→ **Excerpt to read**

— BEGIN —

Proxies must be submitted via the PSN shareholder portal on the Company’s website: www.psnas.com or by email to GF@computershare.dk or by sending the signed proxy to Computershare A/S, Lotten- borgvej 26 D, 1. floor, 2800 Kgs. Lyngby, Denmark.

In case of a third party proxy, the shareholder must request an admission card and voting card in the name of such third party. In addition, the proxy must provide proof of his or her right to attend the general meeting by presenting documentation for the application for registration and by presenting a written and dated proxy form.

Proxies granted to the board of directors must be proxies to cast votes only in accordance with the board of directors’ recommendations or according to a proxy form.

Proxies must be received by the Company or Computershare A/S no later than on Friday, 24 April 2026 at 11:59 p.m. (Danish time).

Admission cards, voting cards and record date

The right to attend and vote at the general meeting is granted to shareholders who are recorded in the register of shareholders no later than one week prior to the holding of the general meeting (the “Record Date”), or shareholders who no later than on this date have notified and substantiated the acquisition of shares with the purpose of being recorded in the Company’s register of shareholders. Shareholders, or shareholders’ proxies, must request for admission cards no later than on Friday, 24 April 2026 at 11:59 p.m. (Danish time).

Admission cards for the annual general meeting will be sent electronically by email to the email address stated in the PSN shareholders portal at registration. The admission card must be presented at the general meeting either electronically on a smartphone/tablet or in printed form.

Shareholders having requested admission cards without specifying their email address may pick up their admission cards at the entrance to the general meeting upon presentation of a valid ID.  

Voting cards will be handed out at the access control at the general meeting

The Record Date is Tuesday, 21 April 2026

Questions from the shareholders

Should shareholders have submissions to individual items on the agenda, they are encouraged to send these before the general meeting is held to ease the holding of the general meeting.

— END —

→ **Material**
— BEGIN —

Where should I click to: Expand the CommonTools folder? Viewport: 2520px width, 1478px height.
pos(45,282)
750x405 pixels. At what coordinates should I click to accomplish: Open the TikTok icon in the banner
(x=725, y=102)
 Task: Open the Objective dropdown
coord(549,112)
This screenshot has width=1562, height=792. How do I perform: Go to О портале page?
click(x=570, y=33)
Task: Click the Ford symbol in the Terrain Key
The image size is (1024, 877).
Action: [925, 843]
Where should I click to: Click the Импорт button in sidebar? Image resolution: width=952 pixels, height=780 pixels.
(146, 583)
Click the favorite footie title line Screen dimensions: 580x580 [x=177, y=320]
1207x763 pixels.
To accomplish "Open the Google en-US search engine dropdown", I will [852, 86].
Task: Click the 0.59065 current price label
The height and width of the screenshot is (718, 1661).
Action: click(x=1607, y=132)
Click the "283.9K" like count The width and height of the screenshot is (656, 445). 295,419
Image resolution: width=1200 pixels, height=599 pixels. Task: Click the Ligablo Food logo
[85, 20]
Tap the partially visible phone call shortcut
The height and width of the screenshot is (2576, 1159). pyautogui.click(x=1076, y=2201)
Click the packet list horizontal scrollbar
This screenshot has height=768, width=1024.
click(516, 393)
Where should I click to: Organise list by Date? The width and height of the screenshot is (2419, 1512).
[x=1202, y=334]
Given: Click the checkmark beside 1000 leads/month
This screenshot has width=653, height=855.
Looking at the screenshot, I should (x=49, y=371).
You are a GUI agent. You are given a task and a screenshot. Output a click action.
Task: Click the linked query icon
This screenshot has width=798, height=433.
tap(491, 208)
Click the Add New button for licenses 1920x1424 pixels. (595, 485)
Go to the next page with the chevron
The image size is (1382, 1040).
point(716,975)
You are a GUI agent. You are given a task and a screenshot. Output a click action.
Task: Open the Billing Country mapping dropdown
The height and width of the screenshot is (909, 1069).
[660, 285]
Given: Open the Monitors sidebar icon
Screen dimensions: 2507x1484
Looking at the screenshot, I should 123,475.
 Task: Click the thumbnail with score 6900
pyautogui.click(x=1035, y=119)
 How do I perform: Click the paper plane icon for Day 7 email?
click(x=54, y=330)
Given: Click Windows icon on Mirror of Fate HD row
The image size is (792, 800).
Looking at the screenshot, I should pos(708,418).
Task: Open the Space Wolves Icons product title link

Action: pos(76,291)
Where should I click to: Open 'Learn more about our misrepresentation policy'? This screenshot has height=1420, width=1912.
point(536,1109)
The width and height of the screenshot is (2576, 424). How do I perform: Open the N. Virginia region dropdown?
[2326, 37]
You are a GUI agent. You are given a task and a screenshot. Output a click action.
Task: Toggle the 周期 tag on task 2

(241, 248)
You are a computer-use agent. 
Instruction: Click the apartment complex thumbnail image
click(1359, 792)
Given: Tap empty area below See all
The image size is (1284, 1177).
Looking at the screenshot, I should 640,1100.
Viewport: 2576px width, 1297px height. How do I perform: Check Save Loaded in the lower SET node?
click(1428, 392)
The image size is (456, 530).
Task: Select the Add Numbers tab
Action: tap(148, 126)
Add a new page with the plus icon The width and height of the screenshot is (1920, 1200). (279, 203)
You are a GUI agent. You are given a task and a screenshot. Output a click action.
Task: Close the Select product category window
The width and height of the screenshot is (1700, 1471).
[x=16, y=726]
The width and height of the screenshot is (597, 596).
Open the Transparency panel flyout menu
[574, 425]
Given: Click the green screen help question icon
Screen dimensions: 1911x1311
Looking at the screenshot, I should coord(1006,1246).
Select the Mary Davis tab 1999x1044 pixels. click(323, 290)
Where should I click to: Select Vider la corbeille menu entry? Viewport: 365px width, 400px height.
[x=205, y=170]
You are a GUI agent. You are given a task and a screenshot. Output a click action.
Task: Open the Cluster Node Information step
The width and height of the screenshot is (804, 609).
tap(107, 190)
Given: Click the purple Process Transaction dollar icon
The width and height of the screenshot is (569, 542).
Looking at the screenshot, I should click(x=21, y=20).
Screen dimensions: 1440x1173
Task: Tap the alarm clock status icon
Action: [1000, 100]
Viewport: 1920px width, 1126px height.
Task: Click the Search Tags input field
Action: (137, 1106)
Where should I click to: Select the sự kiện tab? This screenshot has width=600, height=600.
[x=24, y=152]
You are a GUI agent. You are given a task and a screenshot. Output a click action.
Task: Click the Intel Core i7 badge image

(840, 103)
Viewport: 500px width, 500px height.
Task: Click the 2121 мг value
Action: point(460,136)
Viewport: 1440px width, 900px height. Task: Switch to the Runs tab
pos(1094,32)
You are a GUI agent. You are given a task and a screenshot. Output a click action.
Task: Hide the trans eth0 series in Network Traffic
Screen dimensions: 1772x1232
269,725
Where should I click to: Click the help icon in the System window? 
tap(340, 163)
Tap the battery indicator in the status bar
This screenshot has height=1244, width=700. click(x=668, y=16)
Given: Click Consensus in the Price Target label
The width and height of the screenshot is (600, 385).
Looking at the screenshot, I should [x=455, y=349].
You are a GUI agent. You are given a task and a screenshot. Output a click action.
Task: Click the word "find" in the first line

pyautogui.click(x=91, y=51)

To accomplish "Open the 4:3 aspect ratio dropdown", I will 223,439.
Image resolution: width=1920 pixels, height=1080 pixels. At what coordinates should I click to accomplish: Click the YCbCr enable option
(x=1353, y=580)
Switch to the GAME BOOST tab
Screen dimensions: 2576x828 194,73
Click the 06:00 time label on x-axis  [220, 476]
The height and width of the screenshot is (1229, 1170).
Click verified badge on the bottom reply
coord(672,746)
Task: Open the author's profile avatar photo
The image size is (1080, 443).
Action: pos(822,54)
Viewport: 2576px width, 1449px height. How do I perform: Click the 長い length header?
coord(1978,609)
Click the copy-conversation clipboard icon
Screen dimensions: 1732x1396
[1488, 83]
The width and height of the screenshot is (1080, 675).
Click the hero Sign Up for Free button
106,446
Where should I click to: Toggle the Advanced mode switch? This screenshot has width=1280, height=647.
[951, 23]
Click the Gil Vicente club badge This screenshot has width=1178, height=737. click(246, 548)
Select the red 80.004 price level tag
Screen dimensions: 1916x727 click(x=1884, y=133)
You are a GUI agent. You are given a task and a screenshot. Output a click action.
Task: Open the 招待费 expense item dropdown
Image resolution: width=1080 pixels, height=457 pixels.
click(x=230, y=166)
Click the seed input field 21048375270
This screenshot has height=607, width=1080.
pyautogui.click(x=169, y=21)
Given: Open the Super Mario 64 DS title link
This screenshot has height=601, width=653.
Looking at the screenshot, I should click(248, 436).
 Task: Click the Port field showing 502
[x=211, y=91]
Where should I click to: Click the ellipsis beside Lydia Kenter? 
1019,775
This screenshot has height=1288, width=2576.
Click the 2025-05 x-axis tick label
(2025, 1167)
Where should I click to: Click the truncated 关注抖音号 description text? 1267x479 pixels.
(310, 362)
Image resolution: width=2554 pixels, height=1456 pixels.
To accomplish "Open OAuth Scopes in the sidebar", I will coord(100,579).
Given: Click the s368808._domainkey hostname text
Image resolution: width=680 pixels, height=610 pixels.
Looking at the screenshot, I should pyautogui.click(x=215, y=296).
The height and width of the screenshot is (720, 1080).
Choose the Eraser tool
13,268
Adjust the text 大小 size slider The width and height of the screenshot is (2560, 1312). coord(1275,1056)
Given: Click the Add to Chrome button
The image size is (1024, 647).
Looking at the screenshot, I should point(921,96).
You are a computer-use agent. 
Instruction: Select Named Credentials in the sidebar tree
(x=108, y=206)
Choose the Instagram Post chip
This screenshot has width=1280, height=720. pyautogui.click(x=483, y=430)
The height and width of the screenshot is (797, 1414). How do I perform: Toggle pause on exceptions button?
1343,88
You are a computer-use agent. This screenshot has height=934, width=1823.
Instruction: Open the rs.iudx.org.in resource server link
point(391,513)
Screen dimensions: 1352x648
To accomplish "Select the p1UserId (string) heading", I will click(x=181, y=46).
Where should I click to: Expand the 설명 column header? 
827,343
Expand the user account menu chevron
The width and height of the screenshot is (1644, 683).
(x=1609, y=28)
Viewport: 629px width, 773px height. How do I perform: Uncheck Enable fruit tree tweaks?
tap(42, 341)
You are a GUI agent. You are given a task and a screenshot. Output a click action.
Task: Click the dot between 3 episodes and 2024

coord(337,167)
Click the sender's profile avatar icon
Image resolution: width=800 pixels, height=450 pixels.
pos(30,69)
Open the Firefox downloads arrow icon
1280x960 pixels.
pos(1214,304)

— END —

→ **What this task involves**
Please state the Record Date given in the general meeting notice above.

→ **Written answer**
Tuesday, 21 April 2026